Tonight’s film is The Silent Enemy which is a story very loosely based on the life and times of Lionel ‘Buster’ Crabb, the naval underwater specialist who disappeared in mysterious circumstances in a Cold War incident in 1957, a year before this film is made.
The film starts with ships visiting the British Naval base on Gibraltar suffering from attacks on them by Italian divers riding midget submarines. On the scene arrives Lt Crabb, a bomb and mine disposal expert from the Royal Naval Volunteer Reserve. Crabb was a bit of a maverick officer, he built around himself a team of divers, in order to remove and if possible defuse Italian mines that are being attached to British ships by Axis divers operating out of neutral Spain.
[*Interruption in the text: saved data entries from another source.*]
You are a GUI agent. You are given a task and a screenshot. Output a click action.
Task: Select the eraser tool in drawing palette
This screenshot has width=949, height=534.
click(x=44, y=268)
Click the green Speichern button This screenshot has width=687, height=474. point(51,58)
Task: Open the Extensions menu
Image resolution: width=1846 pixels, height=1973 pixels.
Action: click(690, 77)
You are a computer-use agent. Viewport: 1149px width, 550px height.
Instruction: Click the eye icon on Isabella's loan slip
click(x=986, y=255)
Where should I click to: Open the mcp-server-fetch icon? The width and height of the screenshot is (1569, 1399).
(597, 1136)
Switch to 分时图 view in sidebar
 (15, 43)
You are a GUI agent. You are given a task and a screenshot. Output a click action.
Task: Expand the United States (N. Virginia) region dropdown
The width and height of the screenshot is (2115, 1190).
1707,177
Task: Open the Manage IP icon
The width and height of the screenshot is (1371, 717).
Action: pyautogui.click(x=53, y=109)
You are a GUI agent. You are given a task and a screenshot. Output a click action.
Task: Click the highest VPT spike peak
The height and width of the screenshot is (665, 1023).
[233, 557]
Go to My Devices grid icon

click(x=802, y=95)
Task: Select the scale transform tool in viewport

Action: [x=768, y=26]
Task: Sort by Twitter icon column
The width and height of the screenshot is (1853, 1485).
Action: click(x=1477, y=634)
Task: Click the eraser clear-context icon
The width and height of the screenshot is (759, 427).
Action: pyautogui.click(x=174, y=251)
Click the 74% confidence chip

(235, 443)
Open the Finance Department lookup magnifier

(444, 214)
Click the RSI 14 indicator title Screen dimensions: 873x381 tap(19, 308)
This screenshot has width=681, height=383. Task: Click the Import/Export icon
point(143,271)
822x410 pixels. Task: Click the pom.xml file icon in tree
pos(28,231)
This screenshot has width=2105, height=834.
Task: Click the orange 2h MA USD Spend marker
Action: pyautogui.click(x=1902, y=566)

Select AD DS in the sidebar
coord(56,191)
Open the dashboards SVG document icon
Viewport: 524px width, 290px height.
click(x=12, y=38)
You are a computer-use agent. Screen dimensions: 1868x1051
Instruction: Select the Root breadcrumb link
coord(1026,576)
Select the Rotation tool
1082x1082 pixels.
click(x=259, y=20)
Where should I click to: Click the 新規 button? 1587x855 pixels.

Although this film is a cracking yarn, full of heroism and derring-do, it does, as the YouTube notes say, have some technical howlers such as wrong diving kit for the Italian divers. Despite Lt Crabb being a real life character some dramatic liberties have been taken with the actualité in order to make a more gripping film. These negatives should not distract from a story of brave people doing extraordinary things. For example, you wouldn’t catch many people pulling a mine up by a rope onto a beach that is already a minefield.
I have immense admiration for those who defuse and dispose of bombs. It is a job which is still dangerous despite better protection for operatives and greater use of remotely operated vehicles to handle both military ordnance and suspect improvised explosive devices.
I hope you enjoy this film as much as I have done.